Le Fantôme du Château (Film)

Dans la lignée des Casper et autres gentils fantômes, voici Hui Buh, fantôme de son état depuis cinq siècles. Hui Buh, ancien chevalier, a eu la mauvaise idée de tricher aux cartes et de rouler un Médieval patibulaire et crasseux. Résultat, après menaces, coups d’épée et un brin de gymnastique, notre sympathique joueur est frappé par la foudre et revient pour hanter les lieux. Choqué de voir un fantôme, son adversaire recule jusqu’à tomber en arrière à travers une fenêtre. Longue chute dans une gorge profonde, et voilà un ennemi de moins. Quoi que.

Cinq-cents ans plus tard donc, arrive le roi Jules XI, un jeune homme plutôt séduisant, bien que foncièrement ridicule. C’est le dernier descendant de la lignée. Le voilà qui débarque à l’improviste dans le château poussiéreux, occupé jusqu’ici par un majordome et notre fameux Hui Buh. Ce dernier entend bien se débarrasser de l’intrus, qui a décidé d’organiser une fête le jour même pour accueillir la Comtesse Leonora, en vue de fiançailles.

Les choses vont rapidement se compliquer pour Hui Buh et Jules.

S’ils cherchent initialement à se débarrasser l’un de l’autre, tous deux vont devoir s’allier contre divers ennemis visant à les chasser hors du château. Pire encore, notre sympathique ami spectral est menacé du châtiment suprême : être jeté dans la soupe aux fantômes.

Une alliance qui n’est pas sans surprise, et qui les conduira notamment au royaume des morts (avec une serpillère sur la tête pour tout camouflage).

Nous découvrirons également l’administration des fantômes, pour le moins poussiéreuse et absurde.

Nous entrerons dans des salles d’examen pour fantômes non diplômés.

Des lieux gérés d’une main de fer par des militaires tombés au champ d’honneur (du moins on le suppose en voyant le petit accroc sur l’uniforme du plus âgé).

Un film germanique sympathique et amusant, où le fantôme est d’une grande maladresse, au point qu’on lui conseille de cesser de jouer au fantôme. Un comble pour un ectoplasme !

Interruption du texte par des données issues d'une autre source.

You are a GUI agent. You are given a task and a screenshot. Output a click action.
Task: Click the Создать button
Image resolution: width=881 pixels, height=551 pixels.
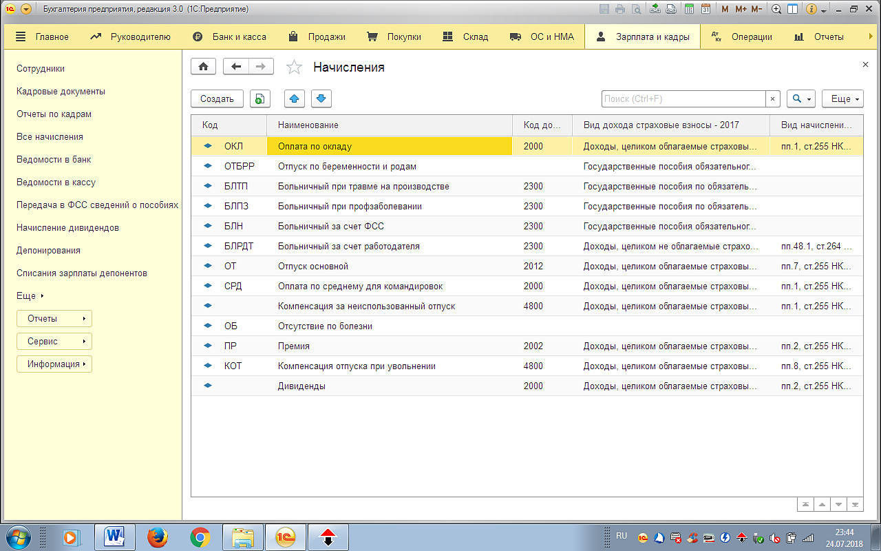217,99
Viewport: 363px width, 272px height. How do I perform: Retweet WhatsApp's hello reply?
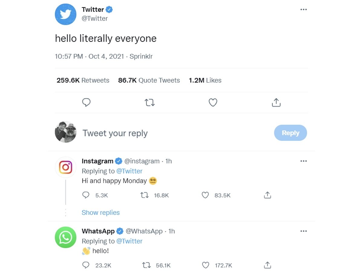click(x=146, y=265)
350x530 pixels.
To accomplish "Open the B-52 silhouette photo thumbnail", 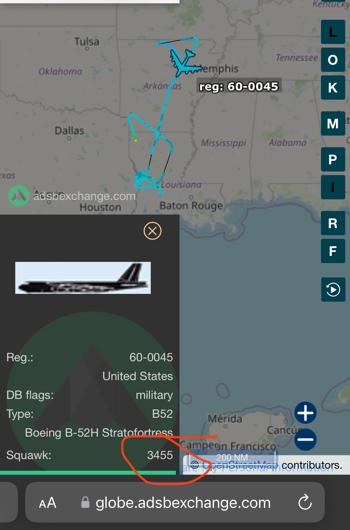I will tap(83, 278).
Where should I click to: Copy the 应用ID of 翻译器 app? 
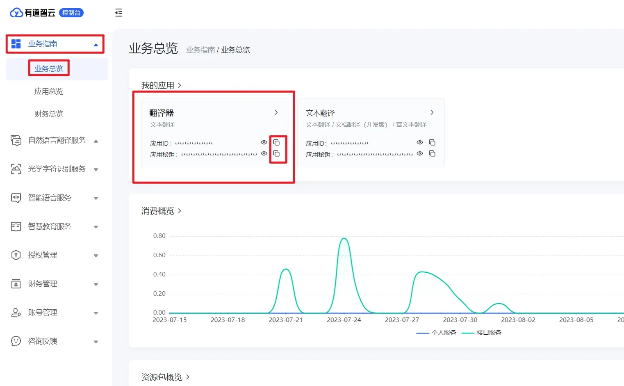(277, 142)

N’en attendez pas un grand film, ni un classique du genre. Ne cherchez pas de héros, mais bien des anti-héros. De l’humour, mais rien d’hilarant. Des frissons, forts douillets. Une intrigue faite de quelques rebondissements, plus ou moins bien ficelés.

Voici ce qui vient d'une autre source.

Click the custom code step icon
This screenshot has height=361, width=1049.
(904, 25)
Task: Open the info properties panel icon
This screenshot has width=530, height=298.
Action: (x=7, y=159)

D’après les dates énoncées (mort de Hui Buh en 1399, il y a 500 ans), nous sommes à la toute fin du XIXe siècle lorsque se déroule l’histoire. Une information pour le moins utile car si vous comptez vous appuyer sur les styles vestimentaires et autres indicateurs temporels pour deviner la période, vous risquez d’être pour le moins déroutés par la cacophonie de styles. Au point que je pensais au début que le film traitait de notre époque, avec quelques costumes dépassés pour le folklore – après tout, nous voilà dans un vieux château branlant, dernier domaine d’une lignée monarchique de pacotille…

Ce n’est certes pas un grand film, vous l’aurez compris, mais il se laisse regarder. Un divertissement agréable en cette période halloweenesque.

 

 

Le Fantôme du Château, Film de Sebastian Niemann, 2006

12 thoughts on “Le Fantôme du Château (Film)

    1. En fait, je ne le recommanderais pas pour les jeunes enfants, je dirais plutôt à partir de 12 ans quand même car le pays des morts est impressionnant… même si c’est assez drôle pour un adulte.

    1. Oui c’est vrai pour le pays des morts ! C’est plus gentillet, le fantôme étant beaucoup plus lisse que Beetlejuice !

      1. mdr…oui Bettlejuice, on ne peut pas faire pire…mais aussi l’interaction entre le couple fantome et les nouveaux habitants…;)

        1. Oui, à la rigueur on s’en rapproche déjà un peu plus ! Ce qui complexifie la chose ici c’est que la comtesse est une espèce de sorcière qui collabore avec un mort pour récupérer la château.

    1. Ce n’est pas un grand film mais il y a pas mal d’éléments sympa. Je ne l’aurais pas vu s’il n’était pas à la médiathèque mais je suis contente de l’avoir découvert.